Required work ▸ All lines from the one containing "1375x529 pixels. Task: Click" through the final line of the records below should be reproduced exactly, with the pictures left out.

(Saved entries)
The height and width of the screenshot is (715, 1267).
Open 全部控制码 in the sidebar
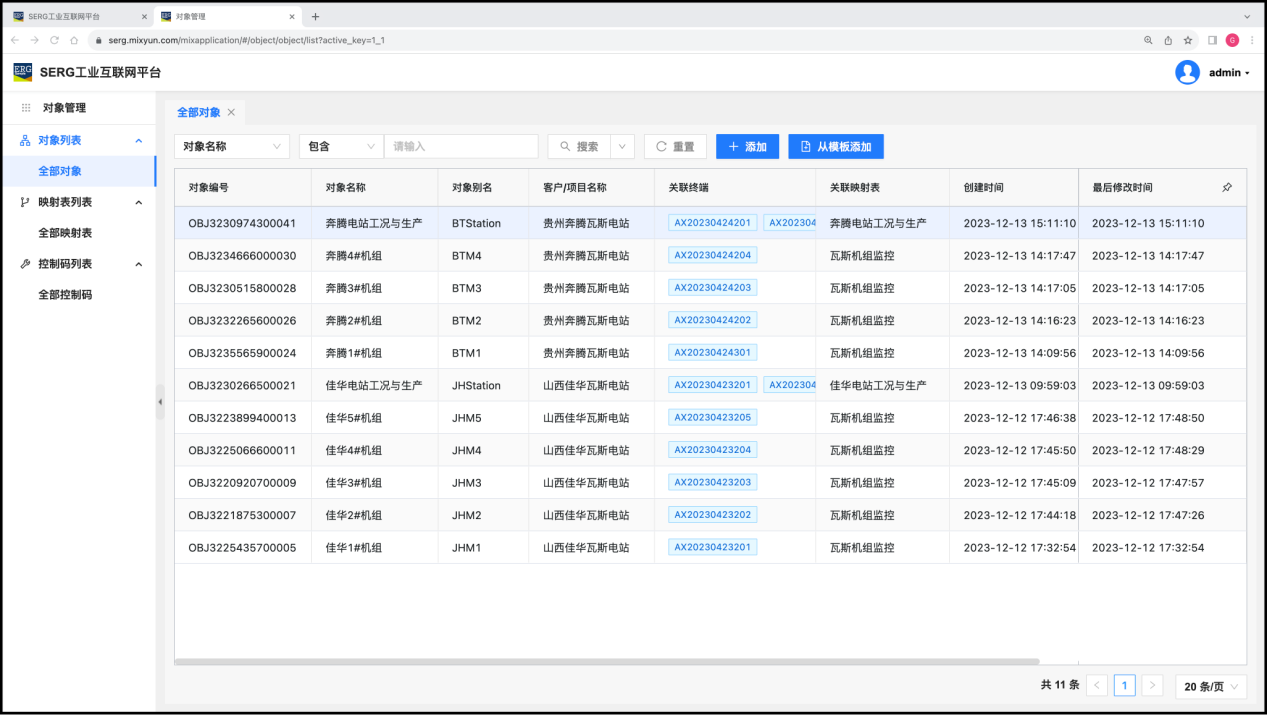tap(65, 295)
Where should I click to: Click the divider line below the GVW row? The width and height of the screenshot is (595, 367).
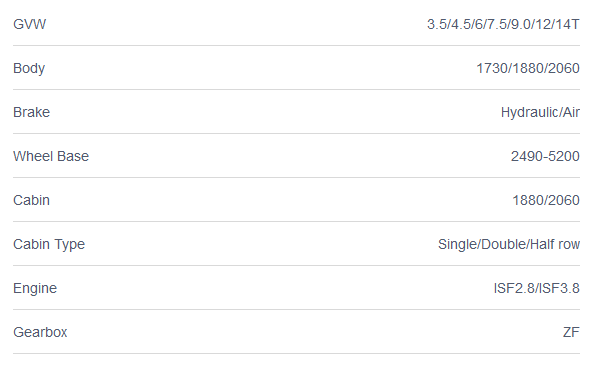pyautogui.click(x=296, y=46)
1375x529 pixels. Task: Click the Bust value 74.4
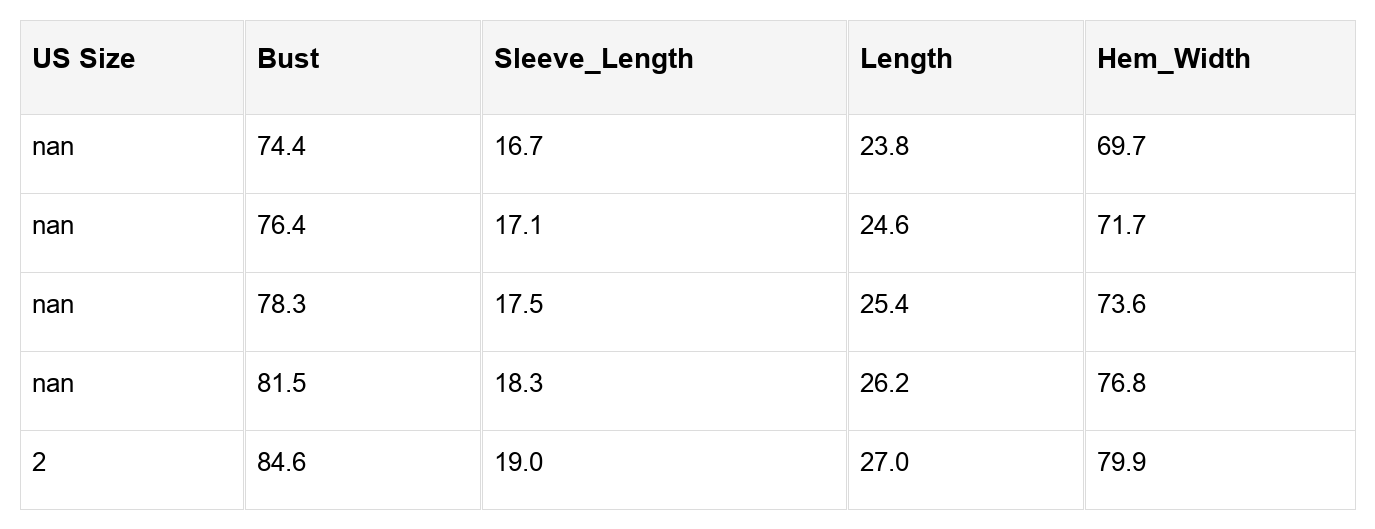281,147
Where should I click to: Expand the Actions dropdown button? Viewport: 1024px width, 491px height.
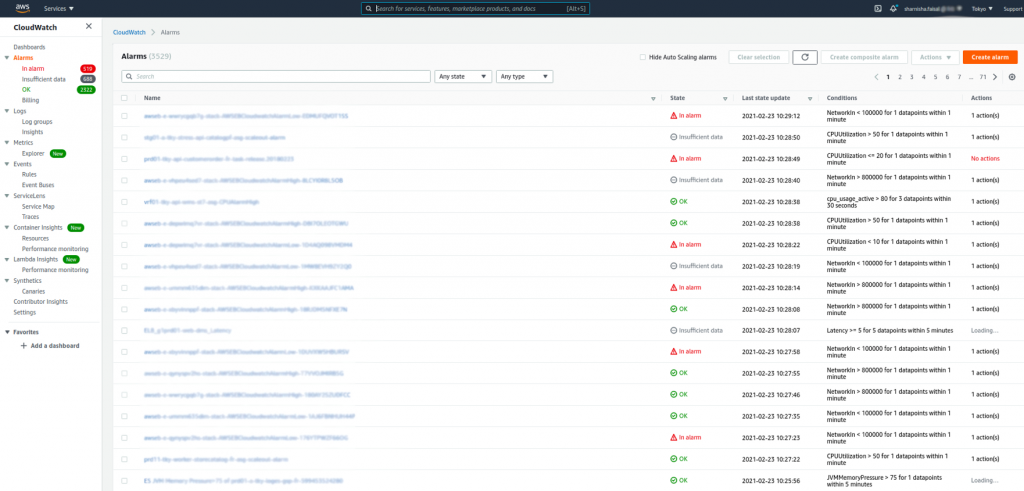pyautogui.click(x=935, y=57)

Solved exercise ▸
1375x529 pixels. Task: Click the Bust value 74.4
281,147
Where should I click to: Expand the Actions dropdown button? Viewport: 1024px width, 491px height.
pyautogui.click(x=935, y=57)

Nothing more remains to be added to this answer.